▶ Text passage:
Questions to answer

  1. Across the United States, which types of events are most harmful with respect to population health?
  2. Across the United States, which types of events have the greatest economic consequences?

SYNOPSIS

The dataset “repdata_data_StormData.csv” has been loaded and cleaned in R throughout the steps that follow.

The results of the analysis show the most destructive weather events on ones health are: 1. Tornado 2. Wind 3. Heat

Furthermore, the most destructive weather events in terms of economic damage are: 1. Floor 2. Multiple Event 3. Tornado

DATA PROCESSING

loading raw data

Load the dataset into R and view basic data information

StormData <- read.csv("repdata_data_StormData.csv.bz2")

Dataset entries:
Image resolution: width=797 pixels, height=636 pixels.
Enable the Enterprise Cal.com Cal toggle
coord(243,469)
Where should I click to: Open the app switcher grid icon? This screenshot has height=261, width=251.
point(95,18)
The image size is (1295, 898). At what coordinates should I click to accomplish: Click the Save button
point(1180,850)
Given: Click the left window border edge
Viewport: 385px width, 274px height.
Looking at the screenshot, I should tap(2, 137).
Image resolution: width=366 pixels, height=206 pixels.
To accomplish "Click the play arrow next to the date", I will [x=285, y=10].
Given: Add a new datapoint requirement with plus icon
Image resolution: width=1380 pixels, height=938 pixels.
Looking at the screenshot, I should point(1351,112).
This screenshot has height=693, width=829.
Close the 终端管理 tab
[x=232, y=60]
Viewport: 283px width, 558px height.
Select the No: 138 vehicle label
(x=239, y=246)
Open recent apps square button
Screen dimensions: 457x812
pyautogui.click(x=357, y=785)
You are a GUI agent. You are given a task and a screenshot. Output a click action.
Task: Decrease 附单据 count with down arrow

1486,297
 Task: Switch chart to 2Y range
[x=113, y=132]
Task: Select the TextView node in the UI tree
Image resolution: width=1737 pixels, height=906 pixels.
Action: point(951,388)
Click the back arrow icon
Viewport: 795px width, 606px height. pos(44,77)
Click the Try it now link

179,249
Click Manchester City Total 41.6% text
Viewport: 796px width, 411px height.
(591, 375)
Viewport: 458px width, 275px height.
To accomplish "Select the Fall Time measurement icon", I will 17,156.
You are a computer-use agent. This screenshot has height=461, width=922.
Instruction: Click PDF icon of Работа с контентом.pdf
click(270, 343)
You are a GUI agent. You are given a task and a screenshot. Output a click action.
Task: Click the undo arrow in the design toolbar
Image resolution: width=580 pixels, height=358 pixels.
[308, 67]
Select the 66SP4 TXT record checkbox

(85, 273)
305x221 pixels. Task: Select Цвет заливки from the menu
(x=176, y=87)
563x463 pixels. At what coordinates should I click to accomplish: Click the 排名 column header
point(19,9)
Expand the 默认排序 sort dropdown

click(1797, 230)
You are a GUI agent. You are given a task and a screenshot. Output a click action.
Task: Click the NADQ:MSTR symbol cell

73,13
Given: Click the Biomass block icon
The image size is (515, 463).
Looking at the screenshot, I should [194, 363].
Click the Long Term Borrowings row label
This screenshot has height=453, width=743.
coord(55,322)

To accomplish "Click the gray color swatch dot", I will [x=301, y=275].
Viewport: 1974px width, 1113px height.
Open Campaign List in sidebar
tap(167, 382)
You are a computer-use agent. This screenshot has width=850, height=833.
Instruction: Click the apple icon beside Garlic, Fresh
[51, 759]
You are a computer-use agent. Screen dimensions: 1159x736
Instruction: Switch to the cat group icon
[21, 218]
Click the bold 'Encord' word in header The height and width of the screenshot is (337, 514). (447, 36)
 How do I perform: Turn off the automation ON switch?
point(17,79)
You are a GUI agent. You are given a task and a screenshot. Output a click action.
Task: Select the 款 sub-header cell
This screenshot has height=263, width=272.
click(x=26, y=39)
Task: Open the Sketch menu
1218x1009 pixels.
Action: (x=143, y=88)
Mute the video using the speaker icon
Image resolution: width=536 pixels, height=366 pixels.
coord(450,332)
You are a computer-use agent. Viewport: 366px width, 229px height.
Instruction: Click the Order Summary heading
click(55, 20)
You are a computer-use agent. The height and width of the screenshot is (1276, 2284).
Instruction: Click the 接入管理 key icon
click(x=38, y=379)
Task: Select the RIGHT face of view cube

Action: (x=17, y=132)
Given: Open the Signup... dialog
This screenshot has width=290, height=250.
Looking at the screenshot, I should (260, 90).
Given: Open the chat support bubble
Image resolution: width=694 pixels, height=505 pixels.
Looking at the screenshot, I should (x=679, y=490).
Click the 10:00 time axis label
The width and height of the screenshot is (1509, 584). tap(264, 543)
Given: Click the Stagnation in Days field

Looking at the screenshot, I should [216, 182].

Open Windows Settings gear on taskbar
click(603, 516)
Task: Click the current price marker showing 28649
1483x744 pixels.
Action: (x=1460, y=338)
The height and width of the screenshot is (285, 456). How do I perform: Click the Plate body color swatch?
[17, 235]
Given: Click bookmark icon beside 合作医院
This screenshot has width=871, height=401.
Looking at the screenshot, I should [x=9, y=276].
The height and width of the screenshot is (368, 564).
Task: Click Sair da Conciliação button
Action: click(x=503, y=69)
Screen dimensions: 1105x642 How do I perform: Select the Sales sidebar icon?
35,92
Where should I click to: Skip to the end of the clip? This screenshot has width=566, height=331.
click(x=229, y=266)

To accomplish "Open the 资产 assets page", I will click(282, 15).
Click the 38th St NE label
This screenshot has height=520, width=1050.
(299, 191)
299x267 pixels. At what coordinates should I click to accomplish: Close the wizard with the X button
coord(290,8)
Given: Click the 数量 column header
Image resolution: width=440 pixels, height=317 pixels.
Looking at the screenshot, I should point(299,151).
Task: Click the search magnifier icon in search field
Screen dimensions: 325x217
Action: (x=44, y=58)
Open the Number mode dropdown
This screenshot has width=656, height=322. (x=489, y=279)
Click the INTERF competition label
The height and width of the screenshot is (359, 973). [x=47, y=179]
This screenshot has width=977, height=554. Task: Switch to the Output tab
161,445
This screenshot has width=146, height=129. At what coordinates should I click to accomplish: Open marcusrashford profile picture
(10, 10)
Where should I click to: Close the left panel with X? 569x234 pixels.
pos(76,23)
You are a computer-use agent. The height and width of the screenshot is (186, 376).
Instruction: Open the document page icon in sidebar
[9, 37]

▶ Directive: In the storm data text, what purpose is given for the first data processing step? Answer in one to three sentences. Rely only on the storm data text for your answer.

▶ Task output: The first step loads the dataset into R so that basic information about the data can be viewed.